I’m sorry if this seems too obvious to be right. I’m sorry if it isn’t counter-intuitive. I’m sorry if some of the best and brightest minds can concoct explanations none but they understand why this is bad idea. Sometimes, as Sigmund Freud once noted, a cigar is just a cigar. And sometimes, in financial matters, what’s obvious is the obvious way to go.
After you break up the too big to fail collectives, you take one further step. You announce, publicly and endlessly, which institutions and which investments are actually backed by federal bailouts in an emergency, and which ain’t. Don’t hint here. Don’t just imply. Don’t leave open to question. Don’t let Wall Streeters and investors only suspect what will and won’t be backed in an emergency. State it with absolute clarity. Then regulate the heck out of investments and institutions that will be protected because that’s where the government (i.e. you and me) are actually at risk..

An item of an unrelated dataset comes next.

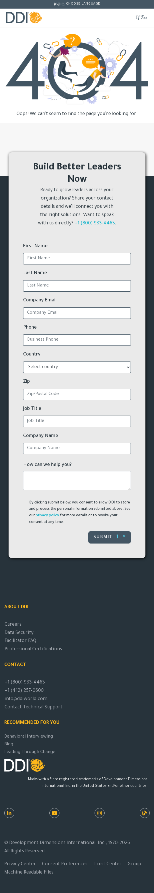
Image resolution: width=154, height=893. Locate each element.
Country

These two steps will turn the financial community into what it should be, and keep taxpayers off the hook on things that are not rightfully our concern. AND…they will do away with all the angst about Wall Street profits and bonuses, a huge political plus today.
If the gamers on the The Street win big, great. No problem for me or anyone else because they took their risks and they get the bennies. And if they lose their shirts, and they and their investors go down big time, screw ’em. No problem for me or anyone else who isn’t part of their gaming.
I don’t oppose great personal wealth. I don’t envy personal success. I’m just tired of ensuring it for people with one hand on the roulette wheel and the other in my pocket. Aren’t you?